Reputation: 13287
I want to pull out capitalized words that don't start a sentence along with the previous and following word.
I'm using:
(\w*)\b([A-Z][a-z]\w*)\b(\w*)
replace with:
$1 -- $2 -- $3
Edit: It's only returning the $2. Will try suggestions.
And regarding natural language? Don't care for this thing. I just want to see where capitals show up in a sentence so I can figure out if they're proper or not.
Upvotes: 2
Views: 1788
Reputation: 1873
How about this?
([a-zA-Z]+)\s([A-Z][a-z]*)\s([a-zA-Z]+)
This doesn't take into account anything non-alphabetic though.

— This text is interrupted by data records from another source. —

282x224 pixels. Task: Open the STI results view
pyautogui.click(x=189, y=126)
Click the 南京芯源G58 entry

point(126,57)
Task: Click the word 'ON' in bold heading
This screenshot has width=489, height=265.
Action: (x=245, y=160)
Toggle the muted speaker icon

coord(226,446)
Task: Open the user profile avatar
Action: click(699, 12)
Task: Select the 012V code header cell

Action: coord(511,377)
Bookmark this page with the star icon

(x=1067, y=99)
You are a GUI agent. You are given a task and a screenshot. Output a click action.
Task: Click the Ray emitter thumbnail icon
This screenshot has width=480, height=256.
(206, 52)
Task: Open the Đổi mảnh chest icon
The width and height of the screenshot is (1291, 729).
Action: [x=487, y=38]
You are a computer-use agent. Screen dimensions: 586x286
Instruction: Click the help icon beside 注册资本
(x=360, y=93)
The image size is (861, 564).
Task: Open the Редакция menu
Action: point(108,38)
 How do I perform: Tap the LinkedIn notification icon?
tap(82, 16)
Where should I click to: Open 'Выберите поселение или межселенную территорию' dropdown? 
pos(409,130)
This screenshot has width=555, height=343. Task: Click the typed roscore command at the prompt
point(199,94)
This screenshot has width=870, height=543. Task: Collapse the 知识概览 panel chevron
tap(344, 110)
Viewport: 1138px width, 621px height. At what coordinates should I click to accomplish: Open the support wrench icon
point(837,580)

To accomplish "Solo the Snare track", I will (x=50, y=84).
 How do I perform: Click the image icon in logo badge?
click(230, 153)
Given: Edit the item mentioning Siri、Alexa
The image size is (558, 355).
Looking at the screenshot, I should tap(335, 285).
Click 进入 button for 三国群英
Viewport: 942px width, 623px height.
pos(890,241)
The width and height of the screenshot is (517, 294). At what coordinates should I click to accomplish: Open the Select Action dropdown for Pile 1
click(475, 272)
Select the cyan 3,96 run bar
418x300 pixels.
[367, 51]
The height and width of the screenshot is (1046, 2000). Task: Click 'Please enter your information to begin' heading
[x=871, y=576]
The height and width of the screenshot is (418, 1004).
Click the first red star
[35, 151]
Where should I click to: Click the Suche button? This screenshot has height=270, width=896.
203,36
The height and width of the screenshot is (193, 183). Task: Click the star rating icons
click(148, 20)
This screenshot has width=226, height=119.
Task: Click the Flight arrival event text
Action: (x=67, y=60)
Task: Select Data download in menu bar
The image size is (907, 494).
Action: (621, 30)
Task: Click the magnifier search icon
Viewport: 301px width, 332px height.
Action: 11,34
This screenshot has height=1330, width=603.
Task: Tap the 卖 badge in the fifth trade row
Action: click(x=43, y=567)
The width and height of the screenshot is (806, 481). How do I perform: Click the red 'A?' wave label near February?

It also assumes that all words are separated by a single whitespace character. You will need to modify it if you want more complex support.
Upvotes: 2
Reputation: 336488
Right now your regex fails because the \b
can never match. It matches only between alphanumeric and non-alphanumeric characters; therefore it can never match between \w*
and [A-Z]
or another \w*
.
So, you need some other (=non-alphanumeric) characters between your words:
Try
(\w*)\W+([A-Z][a-z]\w*)\W+(\w*)
although (if your regex engine allows using Unicode properties), you might be happier with
(\w*)\W+(\p{Lu}\p{Ll}\w*)\W+(\w*)
As written, only capitalized words of length 2 or more are matched, i. e. "I" (as in "me") will not be matched by this. I suppose you inserted the [a-z]
to avoid matches like "IBM"? Or what was your intention?
Upvotes: 2